Impossible Foods is transforming the global food system by inventing a better way to make the meats and cheeses we love, without using animals. We start by understanding what we love about the wonderfully complex experience of eating meat and dairy foods, and then exploring the plant world to find and bring together specific proteins and nutrients to recreate those experiences. Our mission is to make the global food system truly sustainable by eliminating the need to make food from animals.
We started in 2011 with a simple question: “Why does meat taste like meat?” We spent the next five years researching every aspect of the unique sensory experience of meat, from how it looks raw to how it sizzles and what happens when we sink our teeth into a burger. Then we recreated the precise flavors, textures, aromas, and nutrition of ground beef -- using only plants. By understanding meat at the molecular level, we made a juicy, delicious burger that's better for the planet.

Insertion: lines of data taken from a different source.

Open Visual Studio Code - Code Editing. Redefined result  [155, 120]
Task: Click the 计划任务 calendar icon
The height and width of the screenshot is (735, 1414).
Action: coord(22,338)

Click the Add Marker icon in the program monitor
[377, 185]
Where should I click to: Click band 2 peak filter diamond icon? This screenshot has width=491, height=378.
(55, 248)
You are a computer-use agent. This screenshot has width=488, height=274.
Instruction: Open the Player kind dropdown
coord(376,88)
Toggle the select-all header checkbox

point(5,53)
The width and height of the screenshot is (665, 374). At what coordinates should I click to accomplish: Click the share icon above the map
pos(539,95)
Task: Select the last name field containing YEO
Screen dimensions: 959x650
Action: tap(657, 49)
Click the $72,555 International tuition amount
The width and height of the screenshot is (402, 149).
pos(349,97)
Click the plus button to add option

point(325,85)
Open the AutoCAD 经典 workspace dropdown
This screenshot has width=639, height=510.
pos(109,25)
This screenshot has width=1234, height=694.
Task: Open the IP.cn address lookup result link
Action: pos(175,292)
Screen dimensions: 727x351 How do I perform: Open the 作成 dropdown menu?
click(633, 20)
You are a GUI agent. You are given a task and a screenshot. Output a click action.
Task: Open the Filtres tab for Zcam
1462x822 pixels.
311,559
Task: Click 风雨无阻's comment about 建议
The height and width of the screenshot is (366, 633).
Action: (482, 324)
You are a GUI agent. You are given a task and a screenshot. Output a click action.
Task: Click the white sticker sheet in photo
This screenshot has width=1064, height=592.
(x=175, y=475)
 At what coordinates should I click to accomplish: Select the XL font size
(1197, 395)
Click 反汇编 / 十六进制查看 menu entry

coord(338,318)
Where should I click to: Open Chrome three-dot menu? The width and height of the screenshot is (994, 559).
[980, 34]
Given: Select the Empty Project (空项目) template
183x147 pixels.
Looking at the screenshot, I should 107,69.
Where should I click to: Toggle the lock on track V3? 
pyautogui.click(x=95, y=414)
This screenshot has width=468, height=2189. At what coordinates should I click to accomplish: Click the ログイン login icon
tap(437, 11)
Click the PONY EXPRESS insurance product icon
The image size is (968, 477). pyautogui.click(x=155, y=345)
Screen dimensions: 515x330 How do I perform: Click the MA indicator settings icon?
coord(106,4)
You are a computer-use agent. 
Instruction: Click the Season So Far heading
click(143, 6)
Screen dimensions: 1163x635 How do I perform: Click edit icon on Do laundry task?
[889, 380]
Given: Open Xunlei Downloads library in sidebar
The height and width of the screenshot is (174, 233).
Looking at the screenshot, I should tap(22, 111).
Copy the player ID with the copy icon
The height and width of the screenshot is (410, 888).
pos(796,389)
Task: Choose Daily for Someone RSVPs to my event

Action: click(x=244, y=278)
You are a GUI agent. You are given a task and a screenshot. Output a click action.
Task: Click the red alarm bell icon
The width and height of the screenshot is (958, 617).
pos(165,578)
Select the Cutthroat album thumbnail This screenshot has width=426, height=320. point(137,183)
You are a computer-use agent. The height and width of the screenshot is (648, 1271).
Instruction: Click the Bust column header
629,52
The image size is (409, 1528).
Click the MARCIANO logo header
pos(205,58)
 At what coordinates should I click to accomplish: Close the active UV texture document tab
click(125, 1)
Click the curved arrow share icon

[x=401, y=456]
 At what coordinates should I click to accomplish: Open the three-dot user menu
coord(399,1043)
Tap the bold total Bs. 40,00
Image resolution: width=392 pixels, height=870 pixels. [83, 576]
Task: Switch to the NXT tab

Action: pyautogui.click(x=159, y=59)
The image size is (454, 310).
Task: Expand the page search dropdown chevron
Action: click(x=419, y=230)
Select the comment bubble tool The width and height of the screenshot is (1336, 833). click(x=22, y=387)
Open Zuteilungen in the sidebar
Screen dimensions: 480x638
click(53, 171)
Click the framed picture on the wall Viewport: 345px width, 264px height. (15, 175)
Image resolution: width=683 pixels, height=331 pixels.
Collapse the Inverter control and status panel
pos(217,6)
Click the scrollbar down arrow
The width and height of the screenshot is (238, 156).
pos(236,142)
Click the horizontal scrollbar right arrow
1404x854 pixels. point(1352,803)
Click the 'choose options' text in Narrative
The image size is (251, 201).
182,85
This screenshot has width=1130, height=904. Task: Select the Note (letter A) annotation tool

Success is happening fast. Impossible Foods has raised more than $675 million to make a burger engineered from plants that tastes at least as good as ground beef. Patrick O. Brown, the CEO of the five-year-old food startup, is a famed Stanford geneticist who previously started the nonprofit Public Library of Science. The plant-based food company is now based in Redwdood City.
Compared to a burger made from cows, making an Impossible Burger uses about 1/20th the land, 1/4th the water, and produces 1/8th the greenhouse gas emissions.